(Saved data entries)
================

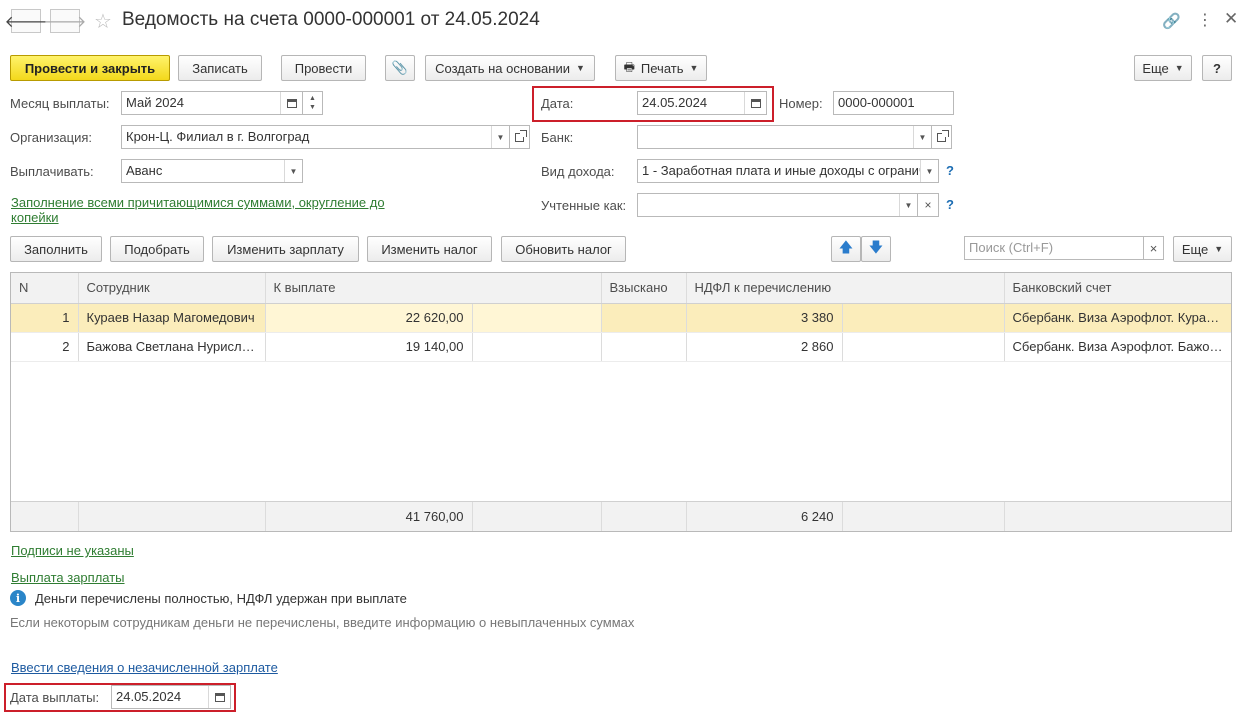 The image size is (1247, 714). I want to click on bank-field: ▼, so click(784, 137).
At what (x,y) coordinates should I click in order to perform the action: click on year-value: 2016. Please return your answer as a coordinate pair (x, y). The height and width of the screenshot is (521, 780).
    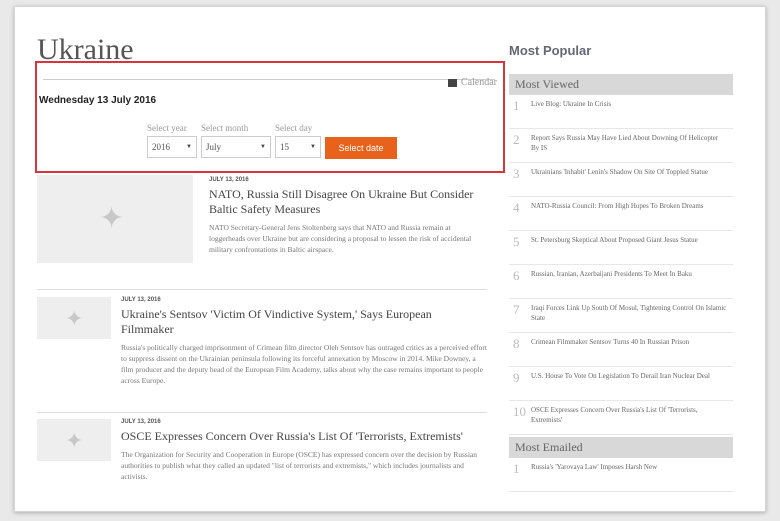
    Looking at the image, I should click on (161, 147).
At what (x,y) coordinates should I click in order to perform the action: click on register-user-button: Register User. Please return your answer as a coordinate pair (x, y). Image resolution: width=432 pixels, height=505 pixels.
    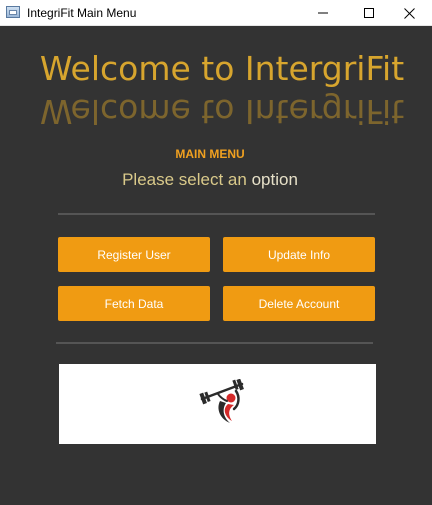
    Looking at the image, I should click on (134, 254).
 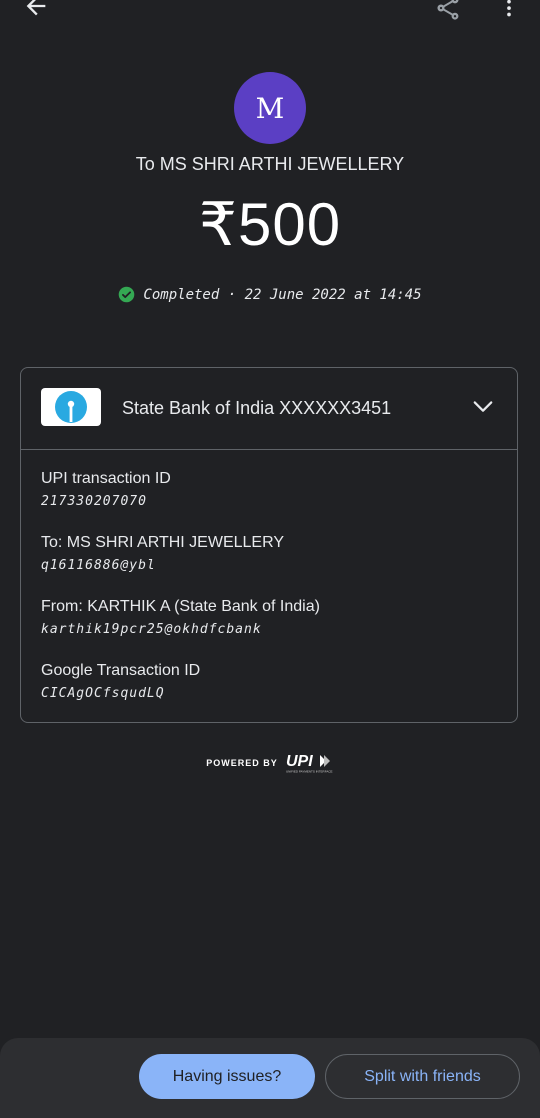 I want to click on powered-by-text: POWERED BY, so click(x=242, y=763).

================

PROBLEM TO SOLVE. Reproduce each of the items above word for word, leaving out the pictures.

SOLUTION BELOW.
 The image size is (1247, 714). I want to click on bank-field: ▼, so click(784, 137).
At what (x,y) coordinates should I click in order to perform the action: click on year-value: 2016. Please return your answer as a coordinate pair (x, y). The height and width of the screenshot is (521, 780).
    Looking at the image, I should click on (161, 147).
At what (x,y) coordinates should I click in order to perform the action: click on register-user-button: Register User. Please return your answer as a coordinate pair (x, y). Image resolution: width=432 pixels, height=505 pixels.
    Looking at the image, I should click on (134, 254).
  I want to click on powered-by-text: POWERED BY, so click(x=242, y=763).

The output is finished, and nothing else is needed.